Эпизод этот относится ко времени еще не Гражданской, но Первой мировой войны, жестокость которой порождает общее озверение и (разумеется, вкупе с иными факторами) готовит революцию. Напомним, что первое бессмысленное убийство, совершенное Памфилом Палых, происходит до большевистского переворота (летом 1917 года) и прямо связано с бунтом дезертиров, войну ненавидящих, но ею уже отравленных.
Наряду с «Капитанской дочкой» в «Докторе Живаго» отзывается и другое сочинение Пушкина, рисующее мужицкий бунт, неожиданно вспыхивающую безжалостную ненависть крестьян по отношению к представителям власти – «Дубровский». Мы имеем в виду рассказ Васи Брыкина об убийстве одинокой вдовы, попытавшейся спасти картошку от «изъятия излишков» при «государственной разверстке» [Там же: 470]. Когда весть об убийстве доходит до «комитета бедноты», то из города приезжает в сопровождении красноармейцев выездной суд, предъявляющий Васе обвинения и в убийстве, и в уклонении от трудовой повинности, и в подстрекании деревни к бунту. Дальнейшая судьба выездного суда и разбежавшихся жителей села отчетливо напоминает судьбу судейских чиновников и крестьян Кистеневки:
Красноармейцам отдельную избу отвели, вином поили, перепились вмертвую. Ночью от неосторожного обращения с огнем загорелся дом, от него – соседние. Свои, где занялось, вон попрыгали, а пришлые, никто их не поджигал, те, ясное дело, живьем сгорели до одного. Наших погорелых Веретенниковских никто с пепелищ насиженных не гнал. Сами со страху разбежались, как бы опять чего не вышло. Опять жилы-коноводы наустили, – расстреляют каждого десятого. Уж я никого не застал, всех по миру развеяло, где-нибудь мыкаются [Пастернак: IV, 470].

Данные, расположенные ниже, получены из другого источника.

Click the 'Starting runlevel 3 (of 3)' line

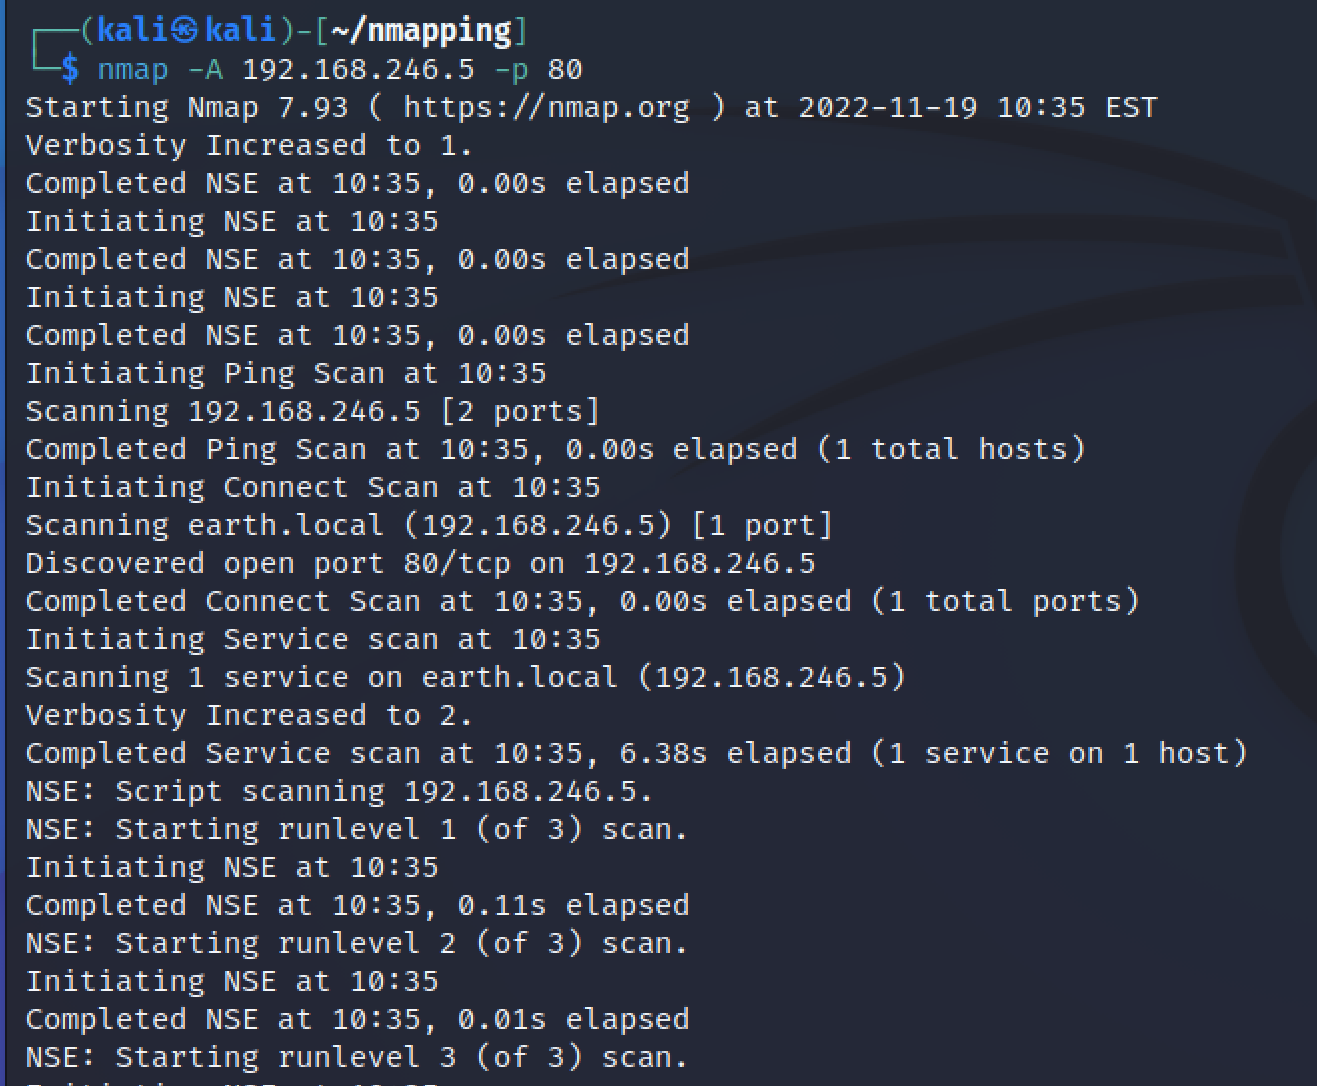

Дополнительным аргументом сходства с «Дубровским» могут послужить упоминаемые Васей слухи о возможных виновниках убийства – «лесные разбойники, разбойники им на хуторе привиделись» [Там же: 469].

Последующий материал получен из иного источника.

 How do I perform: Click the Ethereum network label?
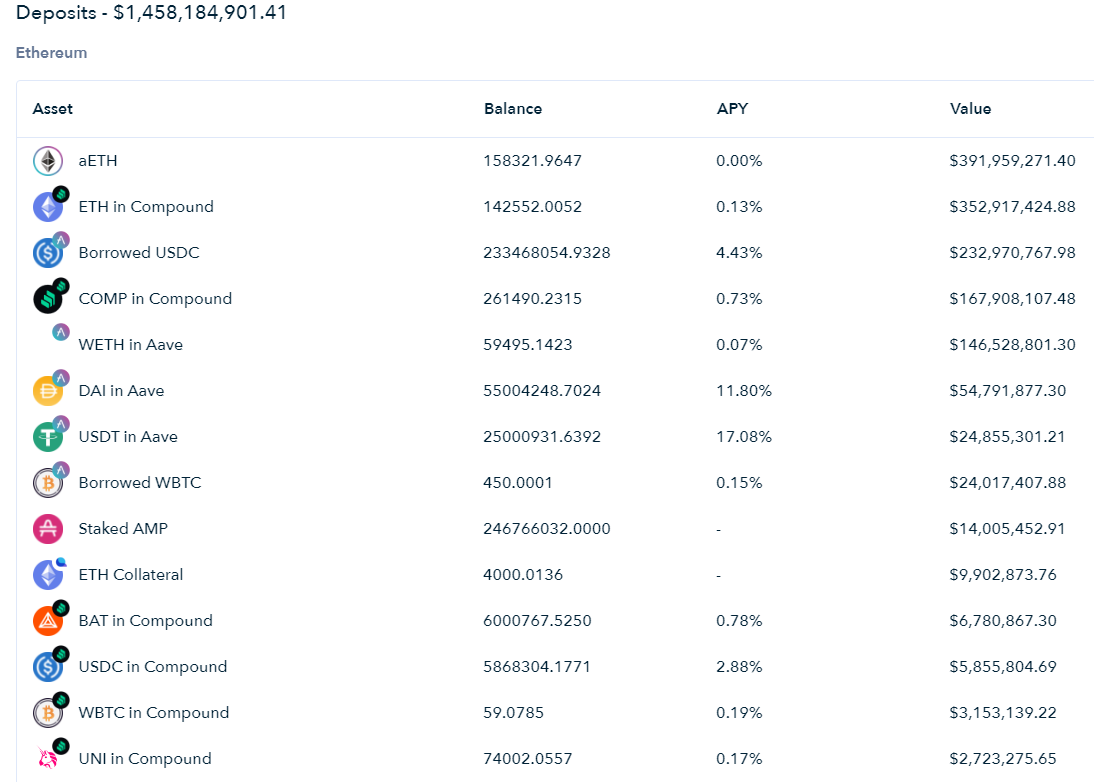(x=52, y=53)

Вопиюще несправедливое судебное решение в «Дубровском» обусловлено произволом всевластного «аристократа» Троекурова (возвысившегося после переворота 1762 года), а в «Докторе Живаго» – самодурством новых революционных властей. В обоих случаях зло рождает страшное возмездие. Перекличка этих эпизодов выразительно подтверждает мысль Иванова о единстве трагического восприятия русской истории у Пушкина и Пастернака.